Repeat Sales House Price Index Methodology

Averages, medians and adjectives

 

“One major drawback of simple median based indices is that they provide very noisy estimates of price change.”

Eurostat, Handbook on Residential Property Prices Indices (RPPIs)

Persons tasked with calculating the index use averages and medians to determine a market-wide estimate. The (arithmetic) average simply adds all the house prices together, then divides the total by the number of houses. It’s not used because it can be deformed a few excessively high or low sale prices. A weighted average, as used by the FHFA, assigns more value to certain segments in an attempt to balance the results according to dominant price categories. Another option, the median, finds the central point above and below which 50% of the houses were sold respectively. This can also be skewed by excess around the edges of price distribution, but is still the preferred method for Trulia, Zillow and NAR.

Some indices also use the geometric average (like the British Land Registry) or the mode (the value that occurs most often). If you use all these methods on the same data set, you will come up with surprisingly inconsistent results, as demonstrated by the experts at Knight Frank, a global property giant: 

 
 
“Average” house price in London (UK) by method,
2015
Arithmetic average

Geometric average

Median
Mode
£530,239
 
£416,302
£385,000
£250,000
Source: Knight Frank

 

Asking prices, sale prices and cognitive bias

While most HPIs use sale prices to calculate market trends, it’s not unusual to find some that only reference asking prices, especially if it’s an online property platform like Trulia, which provides both. There are a few practical indicators like market conditions and competition that can cause these two reference points to diverge, making asking prices ill-fitted to evaluate the market. At the same time, we are victims of a cognitive bias that leads us to naturally overestimate the value of our belongings including the home we are putting on the market. So never take it for granted that a HPI is based on sale prices, make sure it is.

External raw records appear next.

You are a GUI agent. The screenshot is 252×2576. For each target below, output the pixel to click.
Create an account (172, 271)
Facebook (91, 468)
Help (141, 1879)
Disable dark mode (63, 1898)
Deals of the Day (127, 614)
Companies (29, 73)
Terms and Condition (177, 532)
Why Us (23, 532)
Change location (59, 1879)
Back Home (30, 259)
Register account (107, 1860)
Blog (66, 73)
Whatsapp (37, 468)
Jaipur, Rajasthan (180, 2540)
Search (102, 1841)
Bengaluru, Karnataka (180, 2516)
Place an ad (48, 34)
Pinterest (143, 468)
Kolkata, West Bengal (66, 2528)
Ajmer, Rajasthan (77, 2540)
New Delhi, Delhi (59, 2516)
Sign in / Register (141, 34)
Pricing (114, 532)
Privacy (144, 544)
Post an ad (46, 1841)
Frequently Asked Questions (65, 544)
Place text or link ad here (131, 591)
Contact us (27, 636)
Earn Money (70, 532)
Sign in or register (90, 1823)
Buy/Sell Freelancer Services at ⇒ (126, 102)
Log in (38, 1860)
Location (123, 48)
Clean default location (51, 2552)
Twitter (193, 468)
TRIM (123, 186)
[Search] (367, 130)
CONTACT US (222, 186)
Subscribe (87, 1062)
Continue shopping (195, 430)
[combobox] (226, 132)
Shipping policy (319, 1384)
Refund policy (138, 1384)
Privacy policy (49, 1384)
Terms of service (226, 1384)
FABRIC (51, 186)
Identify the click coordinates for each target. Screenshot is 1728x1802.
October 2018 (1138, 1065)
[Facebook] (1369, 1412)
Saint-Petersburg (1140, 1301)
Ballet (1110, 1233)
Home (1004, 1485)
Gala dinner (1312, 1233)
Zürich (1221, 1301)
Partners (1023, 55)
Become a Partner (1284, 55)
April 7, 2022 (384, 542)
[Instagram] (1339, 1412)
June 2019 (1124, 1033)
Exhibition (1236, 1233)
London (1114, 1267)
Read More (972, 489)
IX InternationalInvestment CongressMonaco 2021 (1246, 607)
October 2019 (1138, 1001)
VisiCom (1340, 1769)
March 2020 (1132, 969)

No house was created equal

No one has really figured out a way to factor in property characteristics like the size, number of rooms, etc. Say you want to buy a home in Austin (TX), Zillow will tell you that the median home value is $247,500 as of March 2016, which is 8.7% higher than last year. But the average American town has houses and condos of different sizes and shapes: one house has a private entrance, a swimming pool, three bedrooms and bathrooms – the other has one bathroom, a bedroom and a tiny garden right beside the highway. So realistically, an average or median price doesn’t mean much here. Furthermore, this value could focus on a densely developed area like New York where there are more condos than houses. In this case, if there are more condo sales, the value will reflect this and won’t mean much for people trying to buy an actual brownstone, will it?

Non-disclosure states

There are 12 non-disclosure states in the US, the laws of which basically prohibit the collection of transaction sale prices or public access to them. As a result, any company compiling house price estimates for the region have to find alternative sources of data like real estate agencies, which are going to be partial because no company has the monopoly of the market.

 
Non-disclosure states in the US
Alaska
Montana
Idaho
New Mexico
Kansas
North Dakota
Louisiana
Texas
Mississipi
Utah
Missouri
(some counties)
Wyoming
Source: zillow

 

Should we just ditch HPIs?

The answer is “no”, even if they are very approximate measures of the market, because they are good indicators of housing trends. They reflect the state of demand in that area, but also how prices evolve, allowing us to chart the current stage of the real estate cycle. Knowing if it’s growing, stagnating or falling is fundamental to making a good investment and planning your exit strategy whether you are in it for the long haul or just a quick buck. There’s no easy way to overcome the methodological bias of HPIs but knowledge is power, so the more sources you can find and cross reference, the more relevant your conclusions will be.